_Task statement_
Using the listing below, copy exactly the lines from the one containing "Expand the candlestick chart type dropdown" to the one containing "Given: Click inside the 前往 page number input", both lines included, and no others.
*** Material provided Section Begins ***
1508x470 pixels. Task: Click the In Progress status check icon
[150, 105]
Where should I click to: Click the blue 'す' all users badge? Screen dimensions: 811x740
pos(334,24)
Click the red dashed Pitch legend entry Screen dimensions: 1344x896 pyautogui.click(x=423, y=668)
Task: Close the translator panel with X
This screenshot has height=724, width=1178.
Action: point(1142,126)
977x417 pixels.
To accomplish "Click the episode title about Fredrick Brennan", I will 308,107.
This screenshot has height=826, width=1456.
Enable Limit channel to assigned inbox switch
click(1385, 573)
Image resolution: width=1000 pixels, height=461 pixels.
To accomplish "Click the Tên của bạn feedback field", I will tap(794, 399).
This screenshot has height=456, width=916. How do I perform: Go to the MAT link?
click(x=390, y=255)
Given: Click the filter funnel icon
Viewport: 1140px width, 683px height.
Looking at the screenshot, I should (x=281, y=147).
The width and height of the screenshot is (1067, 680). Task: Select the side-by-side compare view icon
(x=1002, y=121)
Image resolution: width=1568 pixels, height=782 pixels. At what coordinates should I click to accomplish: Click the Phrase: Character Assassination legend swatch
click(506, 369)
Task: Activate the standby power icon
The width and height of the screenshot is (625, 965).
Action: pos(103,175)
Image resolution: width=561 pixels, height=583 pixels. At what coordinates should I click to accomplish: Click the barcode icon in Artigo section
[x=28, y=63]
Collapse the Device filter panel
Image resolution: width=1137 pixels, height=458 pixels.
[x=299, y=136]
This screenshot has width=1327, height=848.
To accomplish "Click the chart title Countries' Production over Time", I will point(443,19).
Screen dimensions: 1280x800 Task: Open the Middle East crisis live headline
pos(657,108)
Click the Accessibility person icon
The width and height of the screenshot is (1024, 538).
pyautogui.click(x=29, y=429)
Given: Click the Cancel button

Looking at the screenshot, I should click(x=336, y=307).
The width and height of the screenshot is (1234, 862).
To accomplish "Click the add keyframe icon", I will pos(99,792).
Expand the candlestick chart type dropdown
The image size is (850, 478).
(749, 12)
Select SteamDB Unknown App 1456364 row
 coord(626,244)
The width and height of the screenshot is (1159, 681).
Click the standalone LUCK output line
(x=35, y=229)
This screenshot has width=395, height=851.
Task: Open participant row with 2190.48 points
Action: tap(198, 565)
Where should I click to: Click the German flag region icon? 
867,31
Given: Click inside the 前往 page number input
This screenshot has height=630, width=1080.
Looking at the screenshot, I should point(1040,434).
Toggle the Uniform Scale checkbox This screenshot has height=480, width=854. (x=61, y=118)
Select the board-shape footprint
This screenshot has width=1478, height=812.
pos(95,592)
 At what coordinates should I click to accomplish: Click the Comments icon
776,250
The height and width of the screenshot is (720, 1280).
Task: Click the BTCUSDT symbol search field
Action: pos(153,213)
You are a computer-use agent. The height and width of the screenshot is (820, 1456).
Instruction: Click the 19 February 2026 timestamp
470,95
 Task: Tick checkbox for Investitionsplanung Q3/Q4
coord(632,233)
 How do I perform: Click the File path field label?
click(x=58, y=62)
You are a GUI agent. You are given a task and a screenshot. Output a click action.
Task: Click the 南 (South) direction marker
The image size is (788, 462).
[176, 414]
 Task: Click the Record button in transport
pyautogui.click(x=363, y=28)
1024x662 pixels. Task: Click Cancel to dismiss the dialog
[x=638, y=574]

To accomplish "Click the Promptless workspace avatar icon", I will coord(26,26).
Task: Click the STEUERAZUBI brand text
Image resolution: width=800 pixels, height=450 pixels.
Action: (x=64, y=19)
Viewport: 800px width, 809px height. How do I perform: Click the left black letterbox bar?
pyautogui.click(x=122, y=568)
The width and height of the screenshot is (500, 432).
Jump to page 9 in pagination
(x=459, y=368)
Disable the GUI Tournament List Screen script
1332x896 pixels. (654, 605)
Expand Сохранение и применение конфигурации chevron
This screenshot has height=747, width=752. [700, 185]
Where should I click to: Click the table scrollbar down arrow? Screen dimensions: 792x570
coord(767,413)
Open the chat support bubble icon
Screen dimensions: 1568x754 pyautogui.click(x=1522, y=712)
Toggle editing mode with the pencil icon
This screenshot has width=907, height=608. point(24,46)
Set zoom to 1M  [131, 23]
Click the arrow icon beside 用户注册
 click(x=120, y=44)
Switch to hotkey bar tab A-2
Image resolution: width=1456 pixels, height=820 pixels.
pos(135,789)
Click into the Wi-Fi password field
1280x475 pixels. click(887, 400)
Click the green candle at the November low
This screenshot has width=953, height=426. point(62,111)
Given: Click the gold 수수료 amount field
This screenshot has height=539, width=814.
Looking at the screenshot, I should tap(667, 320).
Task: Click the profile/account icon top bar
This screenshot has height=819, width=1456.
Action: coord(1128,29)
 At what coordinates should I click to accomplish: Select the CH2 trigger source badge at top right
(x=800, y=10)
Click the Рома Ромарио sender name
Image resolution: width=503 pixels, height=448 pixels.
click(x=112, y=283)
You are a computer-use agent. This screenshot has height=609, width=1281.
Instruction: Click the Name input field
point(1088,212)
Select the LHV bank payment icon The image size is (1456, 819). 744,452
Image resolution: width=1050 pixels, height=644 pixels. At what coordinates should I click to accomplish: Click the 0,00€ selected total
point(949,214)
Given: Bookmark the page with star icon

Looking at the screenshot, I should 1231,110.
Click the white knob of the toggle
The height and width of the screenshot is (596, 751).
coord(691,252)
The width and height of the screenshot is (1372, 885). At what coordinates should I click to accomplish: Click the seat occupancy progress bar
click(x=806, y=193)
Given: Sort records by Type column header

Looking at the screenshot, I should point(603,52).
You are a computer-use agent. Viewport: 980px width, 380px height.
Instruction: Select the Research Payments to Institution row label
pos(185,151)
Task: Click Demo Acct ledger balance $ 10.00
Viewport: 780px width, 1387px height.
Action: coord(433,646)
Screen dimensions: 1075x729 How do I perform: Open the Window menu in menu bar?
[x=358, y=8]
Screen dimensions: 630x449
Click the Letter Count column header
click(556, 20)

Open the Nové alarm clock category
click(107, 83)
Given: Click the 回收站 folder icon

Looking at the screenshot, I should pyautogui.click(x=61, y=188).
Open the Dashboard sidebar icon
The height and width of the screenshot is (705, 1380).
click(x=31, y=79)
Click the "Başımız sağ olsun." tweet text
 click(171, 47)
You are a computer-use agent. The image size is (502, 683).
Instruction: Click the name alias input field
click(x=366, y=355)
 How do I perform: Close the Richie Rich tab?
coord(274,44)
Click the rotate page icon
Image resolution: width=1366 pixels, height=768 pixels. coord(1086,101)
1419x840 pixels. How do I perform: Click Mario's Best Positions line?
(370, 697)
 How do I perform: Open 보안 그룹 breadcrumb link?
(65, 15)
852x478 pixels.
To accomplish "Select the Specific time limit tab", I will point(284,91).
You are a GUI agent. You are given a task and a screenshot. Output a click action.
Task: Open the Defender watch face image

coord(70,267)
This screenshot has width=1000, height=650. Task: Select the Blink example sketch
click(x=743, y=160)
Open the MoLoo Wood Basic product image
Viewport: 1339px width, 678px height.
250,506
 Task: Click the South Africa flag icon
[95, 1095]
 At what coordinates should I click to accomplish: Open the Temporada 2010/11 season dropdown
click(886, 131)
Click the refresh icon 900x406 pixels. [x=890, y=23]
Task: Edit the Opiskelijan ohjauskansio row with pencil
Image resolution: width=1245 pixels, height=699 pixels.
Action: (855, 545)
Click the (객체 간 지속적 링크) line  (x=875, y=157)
*** Material provided Section Ends ***
_Reply to the task_
Expand the candlestick chart type dropdown
The image size is (850, 478).
(749, 12)
Select SteamDB Unknown App 1456364 row
 coord(626,244)
The width and height of the screenshot is (1159, 681).
Click the standalone LUCK output line
(x=35, y=229)
This screenshot has width=395, height=851.
Task: Open participant row with 2190.48 points
Action: tap(198, 565)
Where should I click to: Click the German flag region icon? 
867,31
Given: Click inside the 前往 page number input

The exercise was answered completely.